DENVER (CBS4) – A widow in Denver who went through the pain of losing her husband to post-traumatic stress disorder is now going through the pain of something else.
Kimberly Vigil says her husband’s headstone at Fort Logan National Cemetery is wrong.
Cpl. Elias Vigil served in Operation Iraqi Freedom.
When asked to describe her husband Kimberly said, “Elias was full of life. He was an outdoorsman. He was a family man. He loved serving in the Marines.”
Vigil spent a tour in Kuwait, but like so many who have served, he came home with PTSD.
“He was very silent about it. We talked a little bit when I went with him to therapy, but it was very small sessions,” Kimberly said.
Eventually it was too much. In December of 2017, Vigil died by suicide and left behind Kimberly and four children.

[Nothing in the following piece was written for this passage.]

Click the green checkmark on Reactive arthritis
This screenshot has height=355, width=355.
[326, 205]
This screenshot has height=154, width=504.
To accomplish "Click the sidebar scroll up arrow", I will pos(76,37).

“It was a nightmare,” she said.
Kimberly buried him at Ft. Logan National Cemetery in a ceremony with full military honors.
After the ceremony, she received proof of what his headstone would look like. Then she realized something was wrong.

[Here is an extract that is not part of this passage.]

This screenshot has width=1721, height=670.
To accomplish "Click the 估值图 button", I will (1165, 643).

“On the headstone they were going to put Persian Gulf,” Kimberly said.
It left her confused because her husband never served in the Persian Gulf War of 1990.
He couldn’t have, he was only 13 years old. So, she called Fort Logan.

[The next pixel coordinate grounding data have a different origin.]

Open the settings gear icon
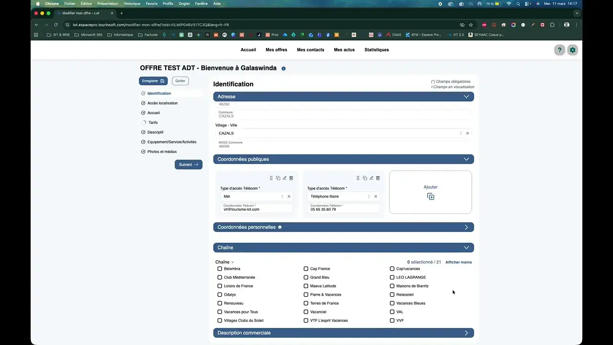The width and height of the screenshot is (613, 345). tap(572, 50)
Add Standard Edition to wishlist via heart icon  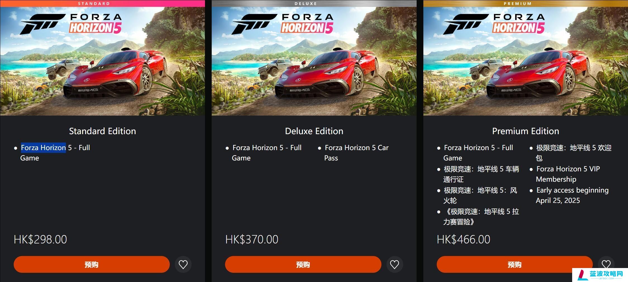point(183,264)
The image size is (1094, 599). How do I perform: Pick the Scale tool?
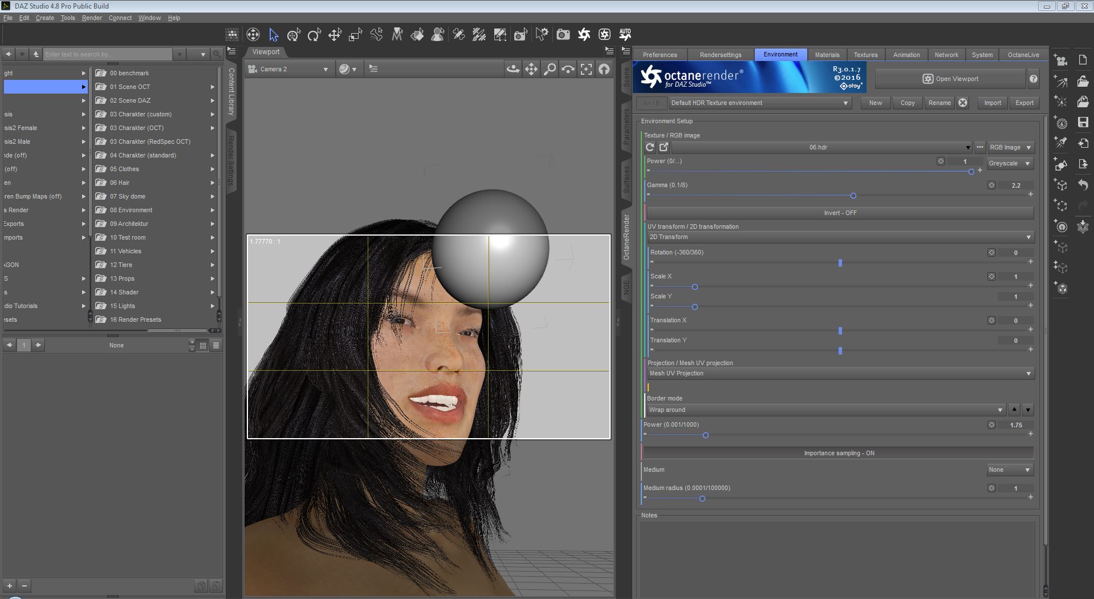355,35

“They told me that they now put everybody that served in that region in one category,” she said.
To her, that is unacceptable.
“It’s a total dishonor of service,” said Kimberly. “Like he doesn’t matter. Like what he did for our country doesn’t matter.”
A spokesman for the Fort Logan National Cemetery says they decide what to put underneath a service member’s name on their headstone based on the period and service area when the person served.
They say those periods and service areas are determined by Veterans Affairs. If they served in the Middle East after 1990, they etch “Persian Gulf” on a fallen service member’s headstone.
In an email to CBS4’s Michael Abeyta, the headstone of a service member serving during that period in that service area can be inscribed with either “Persian Gulf” or “Iraq.”
Kimberly says she hasn’t been able to visit her husband’s grave because she’s so upset.
“It hurts to see his name on there and knowing that it says ‘Persian Gulf,’ it’s just a slap in the face,” she said. “I would like him to have a new headstone that says Operation Iraqi Freedom. That’s where he served.”